The fate of Trump’s tariffs hinges on this Supreme Court doctrine
Will justices rein in presidential power or entrench suspicions of partisan bias?
September 12, 2025 at 7:45 a.m. EDT, Today at 7:45 a.m. EDT, 5 min

There will be plenty of legal clashes in the next three-plus years of Donald Trump’s term in office, but it’s hard to imagine that any will be more significant — for the presidency or the Supreme Court — than the tariff case the justices agreed to hear this week.
For the presidency the case is crucial because, even though executive power has swelled in the 21st century, one key constraint remains: Congress’s exclusive power to fund the government.
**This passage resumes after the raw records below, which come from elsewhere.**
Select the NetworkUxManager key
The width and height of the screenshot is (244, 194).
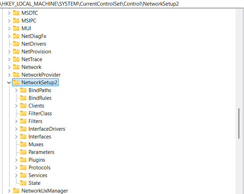click(x=44, y=191)
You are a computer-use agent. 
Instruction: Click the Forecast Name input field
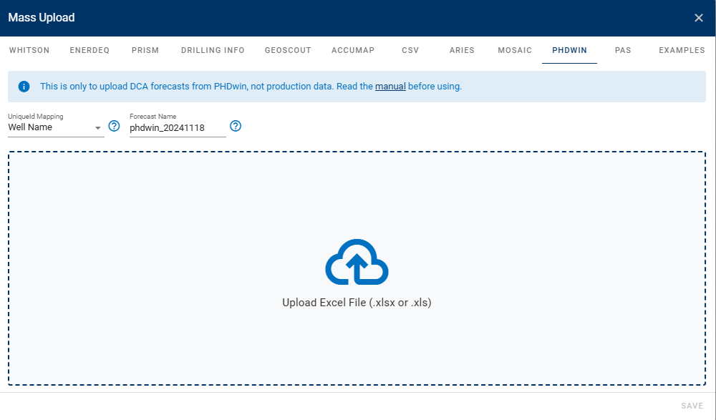176,127
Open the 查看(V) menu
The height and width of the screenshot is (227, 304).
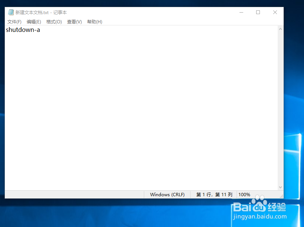[x=74, y=22]
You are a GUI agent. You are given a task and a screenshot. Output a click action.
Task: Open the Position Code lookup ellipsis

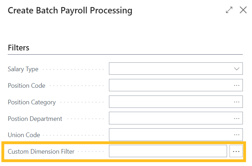237,86
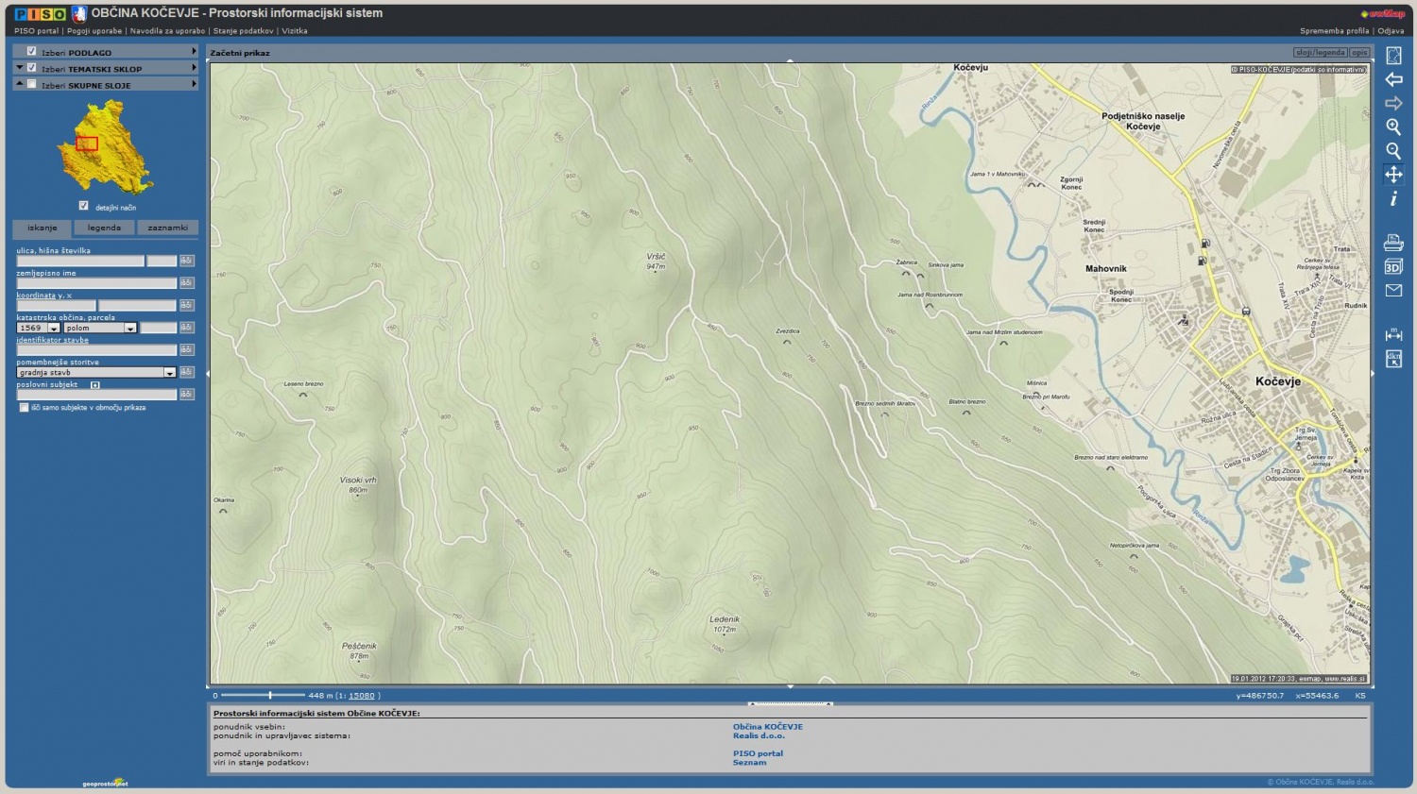Go back to previous map view
Screen dimensions: 1417x794
1393,79

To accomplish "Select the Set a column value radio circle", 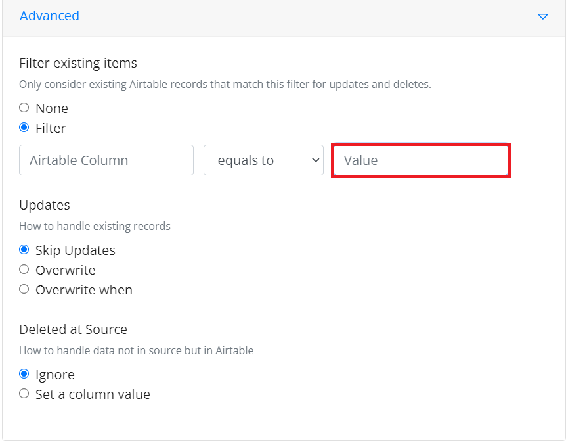I will click(x=24, y=394).
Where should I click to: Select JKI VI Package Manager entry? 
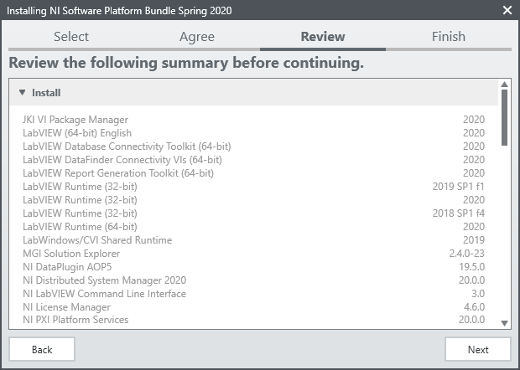pyautogui.click(x=253, y=120)
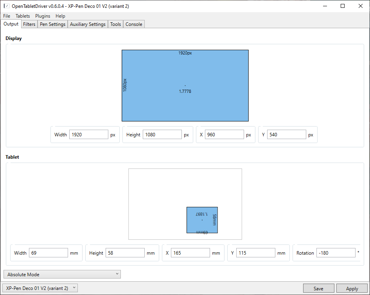
Task: Open the XP-Pen Deco 01 V2 tablet selector
Action: [41, 288]
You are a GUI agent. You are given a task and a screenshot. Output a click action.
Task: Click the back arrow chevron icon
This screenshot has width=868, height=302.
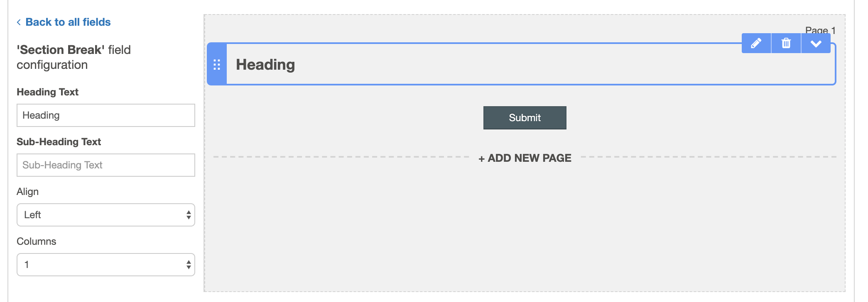tap(19, 22)
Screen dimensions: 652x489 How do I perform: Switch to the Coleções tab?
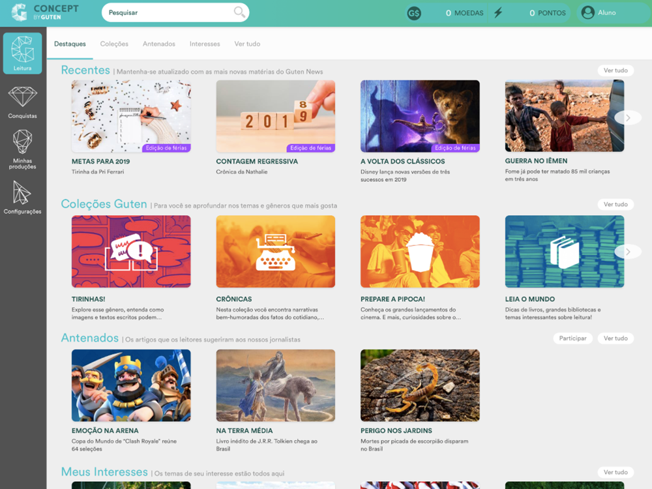[114, 44]
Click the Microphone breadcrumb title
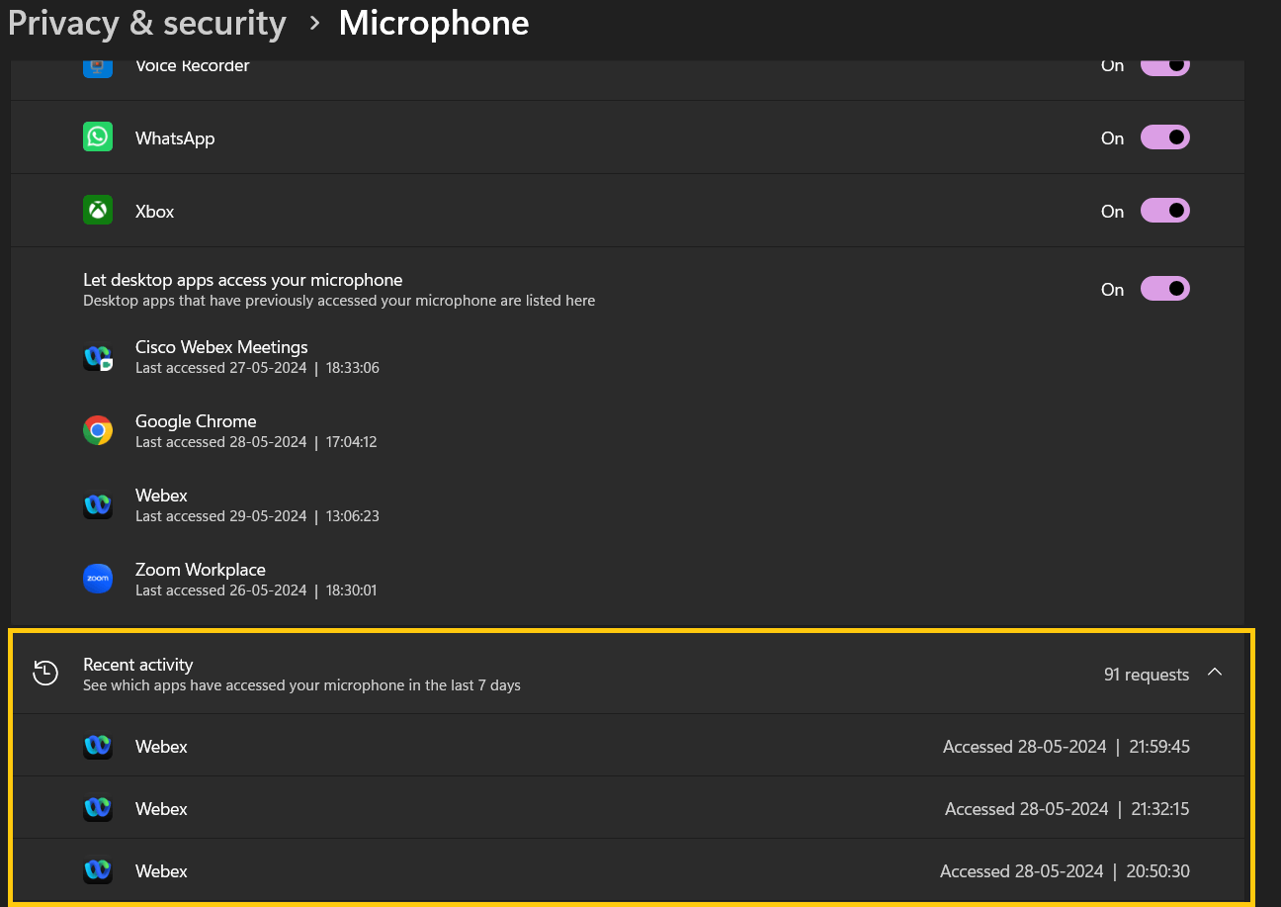This screenshot has width=1281, height=907. click(x=433, y=23)
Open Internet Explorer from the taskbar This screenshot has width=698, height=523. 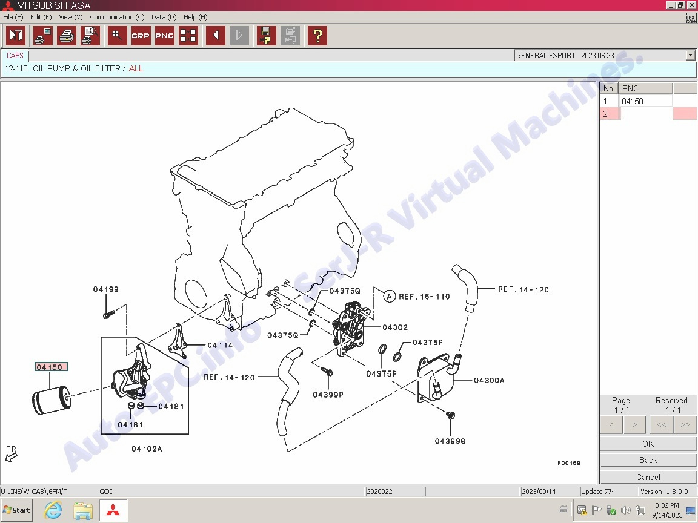tap(53, 510)
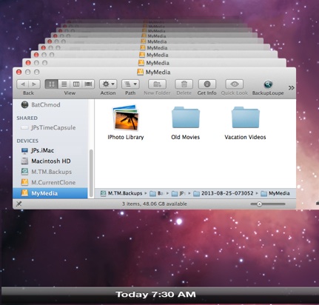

The president might control “the sword,” as the Founding Fathers put it, but the people’s elected representatives can always withhold the money he needs to use it. If the president can spontaneously impose tariffs at any level, at any time, to raise hundreds of billions of dollars a year without congressional approval, that fundamental constraint is not holding.
For the Supreme Court the case is crucial because Chief Justice John G. Roberts Jr. has vigorously applied a doctrine against the last two Democratic administrations aimed at limiting precisely this kind of executive adventurism. The “major questions doctrine” basically says that executive actions with a huge political and economic impact are legally suspect if they are not clearly authorized by Congress or the Constitution.
Editor’s Note: Read the rest of the story, at the below link.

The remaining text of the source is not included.